> Problème à résoudre: Recopiez fidèlement le passage du texte sur le virus qui va de « Un ennemi si » jusqu'à « commettant un sacrilège. », ces mots compris.

___ Extrait du texte

Un ennemi si intime
Le virus est, moralement non moins que biologiquement, un ennemi intime. Il opère comme un animal totémique que l’on aurait consommé, commettant un sacrilège.
La crise sanitaire que nous vivons depuis maintenant un an n’est pas une catastrophe comme le sont les tremblements de terre, les ras-de-marées, les cyclones, ou comme pourrait l’être une explosion nucléaire à grande échelle. Elle ne s’apparente pas non plus à une raréfaction de l’air, ni à une montée inexorable des eaux. C’est une atteinte diffuse, un mal endémique, durablement installé par un agent parfois mortel, inodore, invisible, infiniment petit. Ce virus se propage dans les circonstances les plus ordinaires, les plus anodines, simplement lorsqu’on aspire des particules qu’un voisin dépourvu de mauvaise intention a laissées en suspension dans l’air. Si les catastrophes d’autrefois, soudaines comme les éruptions volcaniques ou diffuses comme la peste, suscitaient l’idée d’une malédiction divine – la conviction qu’un dieu courroucé avait envoyé des nuées de sauterelles ou la peste bubonique en punition de fautes –, nous sommes moins disposés à le croire aujourd’hui. Le malheur est là, mais il n’y a pas de méchant ni là-haut ni plus près de nous, ou alors il est partout au plus près, en nous peut-être déjà. Comment combattre un si intime ennemi ?
Les épisodes de quarantaine, les couvre-feux et la panoplie de fermetures des lieux ouverts au public (magasins, bars, restaurants, cinémas, théâtres) et de lieux publics (écoles, stades, etc.) ont eu pour corolaire une limitation des mobilités sociales et des contacts, un isolement généralisé. Ceux-ci ont entraîné anxiété et dépression d’un côté, frustration et colère de l’autre, parfois les deux à la fois, la dépression souvent succédant à l’anxiété. Les souffrances ressenties se sont approfondies avec la durée des confinements et la réitération des couvre-feux. La menace sanitaire a été pour nous présente comme une suspension de la vie sociale avant même d’être perceptible comme un danger. Ainsi ce n’est pas le risque qui a suscité nos réponses mais, en somme, les conclusions tirées des épidémies du passé : une sagesse collective substituée à nos sens et à notre conscience s’est ainsi subrogée à notre volonté et à notre action, contrecarrant l’instinct parfois.
Dans la série animale, la perception d’un danger suscite une riposte active par le combat ou réactive par la prostration et la fuite. Ces dernières doivent s’entendre comme des formes d’intériorisation de la menace ou de la perte lorsque le risque se matérialise. L’individu est acteur d’un repli, la souffrance n’est pas pure passivité, elle ordonne des accommodements devant le danger couru ou la mort d’un proche. Comme s’agissant de la Covid-19, il n’y a pas d’ailleurs où se réfugier, la fuite est une fermeture au monde qui redouble la claustration forcée – éviter les contacts, se confiner au-delà des exigences publiques ou anticiper les demandes –, une fuite en soi. Elle se confond souvent avec ce qui paraît en être le prolongement ou l’expression, la dépression, elle-même composante du stress psychique repéré par de nombreuses recherches. En effet, ce que la clinique comme les enquêtes mettent à jour est la poussée d’un syndrome anxiodépressif dont l’un des versants est orienté vers le passé, l’autre vers le futur.

______
___ Enregistrements présentés

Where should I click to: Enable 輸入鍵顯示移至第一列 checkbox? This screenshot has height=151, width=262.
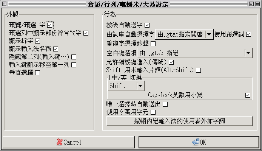74,65
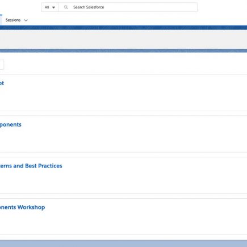This screenshot has width=247, height=247.
Task: Open the "terns and Best Practices" link
Action: 31,166

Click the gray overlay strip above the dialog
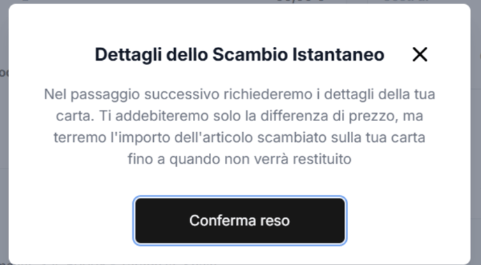coord(239,1)
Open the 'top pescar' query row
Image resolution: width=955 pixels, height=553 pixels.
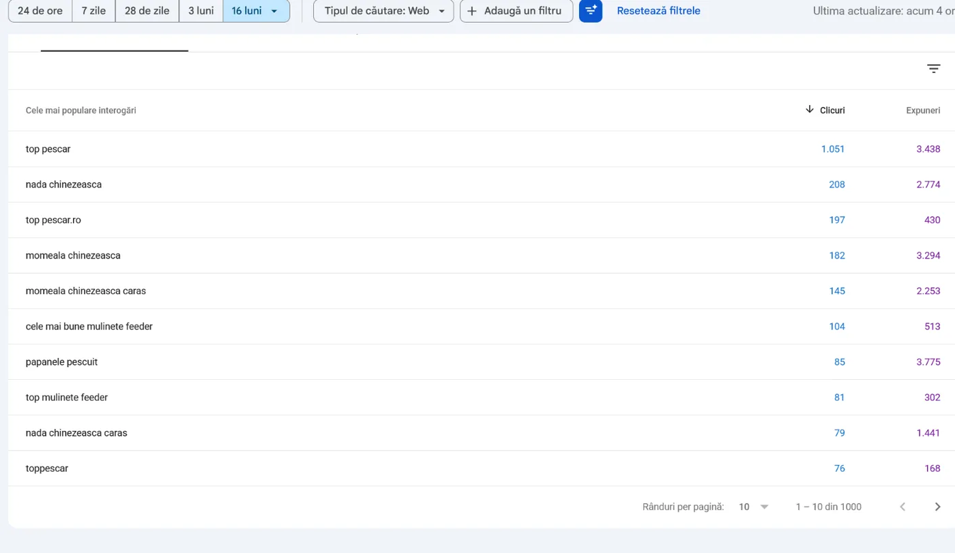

______

> Solution:
Un ennemi si intime
Le virus est, moralement non moins que biologiquement, un ennemi intime. Il opère comme un animal totémique que l’on aurait consommé, commettant un sacrilège.